4. L’ange qui adhérait à Dieu alors que d’autres péchaient fut aussitôt confirmé en justice, de manière à ne plus pouvoir pécher. Donc, si l’homme pareillement avait résisté à la tentation, il eût été confirmé. Mais tel il fut, tels eussent été ceux qu’il aurait engendrés. Donc ses fils aussi seraient nés confirmés en justice.

En sens contraire, S. Augustin écrit : " Alors la société humaine tout entière eût été bienheureuse, si eux-mêmes (c’est-à-dire les premiers parents) n’avaient transmis le mal à leurs descendants, et si personne non plus, dans leur postérité, n’avait commis d’iniquité qui méritât condamnation. " Une telle réflexion laisse entendre que même si les premiers hommes n’avaient pas péché, certains de leur postérité auraient pu commettre l’iniquité. C’est donc qu’ils ne seraient pas nés confirmés en justice.

Réponse : Il ne paraît pas possible que dans l’état d’innocence les enfants fussent nés confirmés en justice. Il est manifeste en effet que les enfants à leur naissance n’ont pas plus de perfection que n’en ont leurs parents lorsqu’ils sont en état d’engendrer. Or les parents, aussi longtemps qu’ils auraient engendré, n’auraient pas été confirmés en justice. Si une créature rationnelle est confirmée en justice, cela vient de ce qu’elle devient bienheureuse par la claire vision de Dieu ; car lorsqu’on voit Dieu on ne peut pas ne pas se fixer en lui, étant donné qu’il est l’essence même de la bonté dont nul ne peut se détourner, puisque rien n’est désiré et aimé si ce n’est sous la raison de bien. (je dis cela selon la loi commune, car il peut en arriver autrement par privilège spécial, comme nous le croyons de la Vierge, Mère de Dieu.) Mais sitôt qu’Adam serait parvenu à cette béatitude qui lui ferait voir Dieu face à face, il serait devenu spirituel tant dans son corps que dans son âme, et sa vie animale aurait cessé, qui est la seule où il eût fait œuvre de génération.
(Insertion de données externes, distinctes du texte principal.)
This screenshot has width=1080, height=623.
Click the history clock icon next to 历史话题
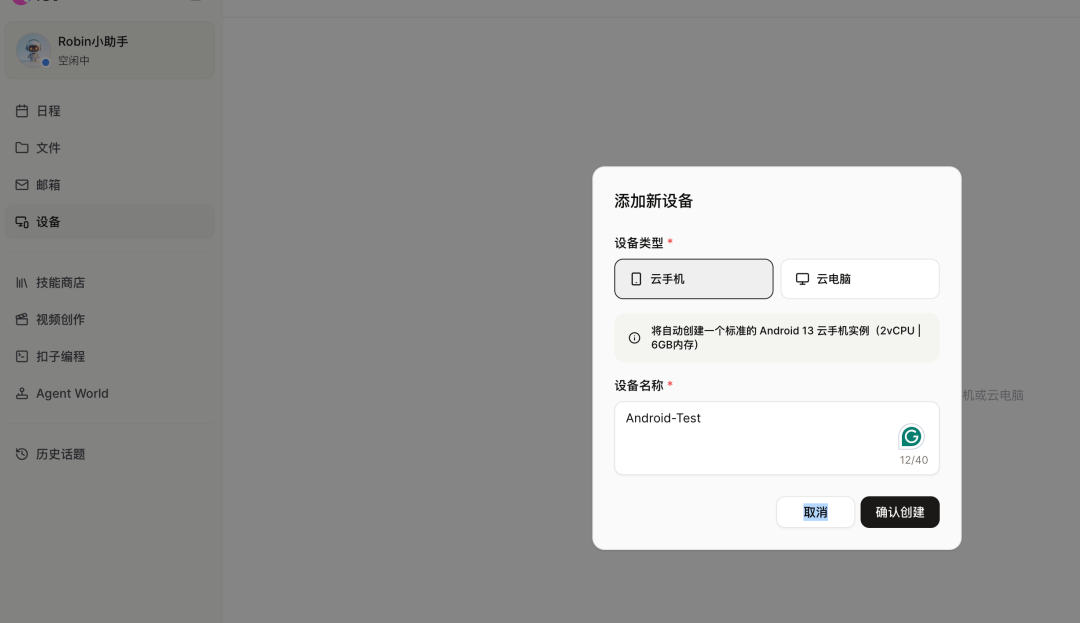[x=22, y=454]
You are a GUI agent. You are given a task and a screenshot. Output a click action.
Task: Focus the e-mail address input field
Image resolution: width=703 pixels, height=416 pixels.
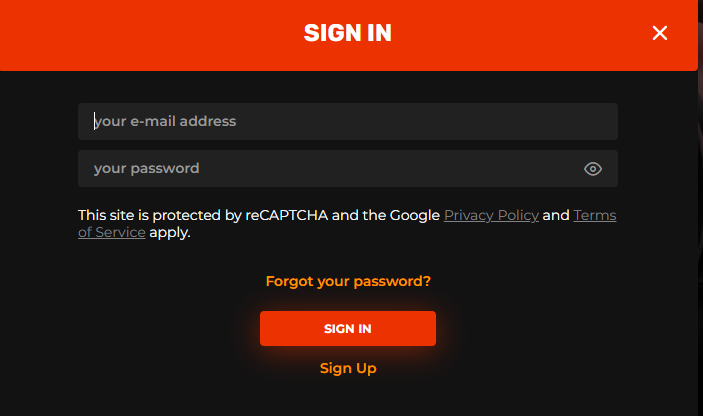(x=348, y=121)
Par conséquent il est manifeste que les petits enfants ne seraient pas nés confirmés en grâce.

Solutions : 1. Si Adam n’avait pas péché, il n’aurait pas engendré des fils de la géhenne, c’est-à-dire qui auraient contracté à partir de lui le péché, cause de la géhenne. Ces fils auraient cependant pu devenir fils de la géhenne en péchant par leur libre arbitre. Ou bien, s’ils n’étaient pas devenus fils de la géhenne par leur péché, ce n’eût pas été pour avoir été confirmés en justice, mais en vertu de la providence de Dieu, par laquelle ils auraient été gardés indemnes de péché.
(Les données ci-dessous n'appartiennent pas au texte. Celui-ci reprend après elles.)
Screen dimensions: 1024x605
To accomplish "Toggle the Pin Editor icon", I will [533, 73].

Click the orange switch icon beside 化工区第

2. S. Anselme ne présente pas cela comme une affirmation, mais comme une hypothèse. Cela se voit à sa façon de parler, lorsqu’il dit : " Il semble que s’ils avaient vécu... "

3. Cet argument n’est pas concluant, bien que S. Anselme semble avoir été entraîné par lui, comme on le voit dans son texte. En effet les descendants ne contractent pas par le péché du premier père une nécessité de pécher au point de ne pouvoir revenir à la justice, ce qui n’arrive qu’aux damnés. Aussi n’aurait-il pas transmis à ses descendants l’impossibilité absolue de pécher, ce qui ne se réalise que chez les bienheureux.

4. Le cas de l’homme n’est pas semblable à celui de l’ange. Car l’homme possède un libre arbitre susceptible de changement, aussi bien après le choix qu’avant celui-ci. Or, ceci n’est pas le fait de l’ange, comme on l’a dit plus haut en traitant des anges.